Статье, фрагмент из которой тут приведен, предпослан эпиграф: «Восстание… 14 декабря как факт имеет мало последствий, но как принцип имеет громадное значение (М. Лунин)». Как знаменательно разошлись тут «факт» и «принцип»! И который из двух для нас ныне важнее?
Исторический факт не надо фетишизировать, как не надо фетишизировать вообще что бы то ни было. И если что-либо было так, а не иначе, то совсем не потому, что никак иначе вообще и быть не могло. И не состоит ли задача, в частности историка, в том, чтобы попытаться выяснить, почему же было так и как еще могло быть. Фетишизация истории — фатализм, обращенный вспять. Но не только. Авторы статьи правы: есть тут нечто от апологетики сущего. В истории все «правильно», по тому одному, что все «так и было на самом деле». Простая логическая ошибка, видимая подмена понятий становится чем-то вроде «самоочевидности», обретает силу объективного взгляда на вещи. Но фетишизация истории есть всего лишь своего рода исторический сервилизм — следствие сервилизма самого способа мышления. Под внешне респектабельным видом «строгой научности» и фактологической «фундированности» налагается запрет на историческое сравнение. И еще, если «правильно» все, что было, и именно по одному тому, что оно было, то столь же «правильно» наперед и все, что будет. Любопытнейшая вещь — психология «верности факту»…
Якушкин неповторим и в известном смысле не может быть нравственно превзойден. Как у его товарищей по декабристскому движению, так и у нас — его товарищей по всеобщему освободительному движению людей в мире, — не может быть тождества с его жизненной позицией, строем чувств и образом мысли. Это ясно. Мы находимся с Якушкиным в состоянии своеобразного диалога. Новое мышление диалогично по своей принципиальной сущности, а диалог предполагает сопоставление мнений, позиций, уровней. Обращение к личности Якушкина обещает поэтому нам, в частности, постановку таких нравственных проблем, которые вне сопоставления с этой личностью вообще могут быть рассмотрены лишь в абстракции, то есть вне пределов нравственного опыта каждого из нас. Обращение к Якушкину при условии той паритетности мнений «сторон», без которых нет диалога, открывает для нас возможность видения той альтернативы, которая не ограничивается рамками собственно декабризма, но может быть продолжена вплоть до представимых горизонтов развития нашего «состояния духа» вообще.

◆ Ваше задание
Напишите продолжение приведенного выше текста о декабристе Якушкине и отношении к историческому факту, начиная сразу после его последнего предложения.

◆ Фрагмент набора данных
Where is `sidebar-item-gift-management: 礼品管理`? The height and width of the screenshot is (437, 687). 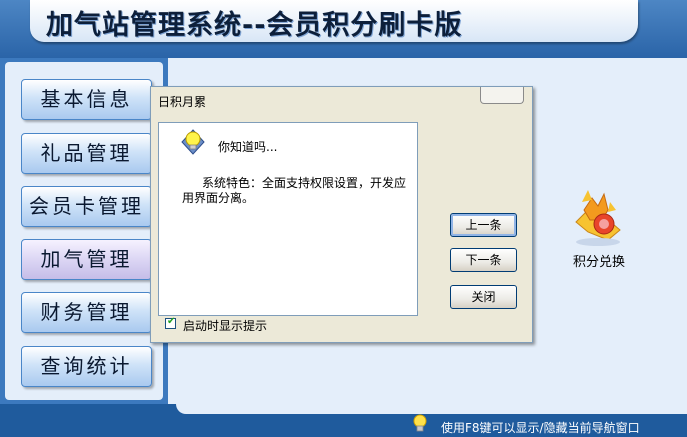
sidebar-item-gift-management: 礼品管理 is located at coordinates (86, 154).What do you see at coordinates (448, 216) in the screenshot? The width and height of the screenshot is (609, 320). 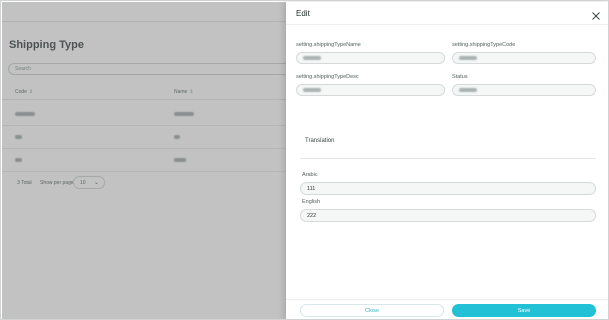 I see `english-input: 222` at bounding box center [448, 216].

◆ Результат задания
В почти полной беспредельности «всех общественных отношений», взятых, согласно известной марксистской формуле, в их совокупности, именно личность, пожалуй, выступает в роли «вариатора», если можно так сказать, развития событий. Личность — живой «вариант» истории, личностью история пробует новые пути. И «пробы» в этом случае стоят «ошибок», потому что «ошибки» — «пробы» истории.
Как «факт» движение декабристов, их участь и судьбы могут иметь «мало последствий», а вот как «принцип» значение их действительно громадно. Нечто не совершилось, но моглосовершиться. Общественное сознание хранит нравственныйопыт и урок — декабризм навсегда впечатлен в систему наших нравственных представлений и потребностей. « Честиклич» может быть и не услышан современниками — «слово, — писал Чаадаев, — живет лишь в отзывчивой среде». Нет ее — и оно застынет, как звуки в охотничьем роге барона Мюнхгаузена, оттаявшие вдруг в благоприятной среде. Барон (или его прототип) служил в XVIII веке в русской армии, знал, что такое русские холода. Но о судьбах слова в «неотзывчивой» среде Чаадаеву было, конечно, знать лучше. «Нам не дано предугадать, как наше слово отзовется». Да. Как— не дано. И когда— не дано. И даже — отзовется ли. История вероятностна. Но потому желание «бросить слово на ветер, чтоб ветер унес его вдаль» не так уж смешно и нелепо.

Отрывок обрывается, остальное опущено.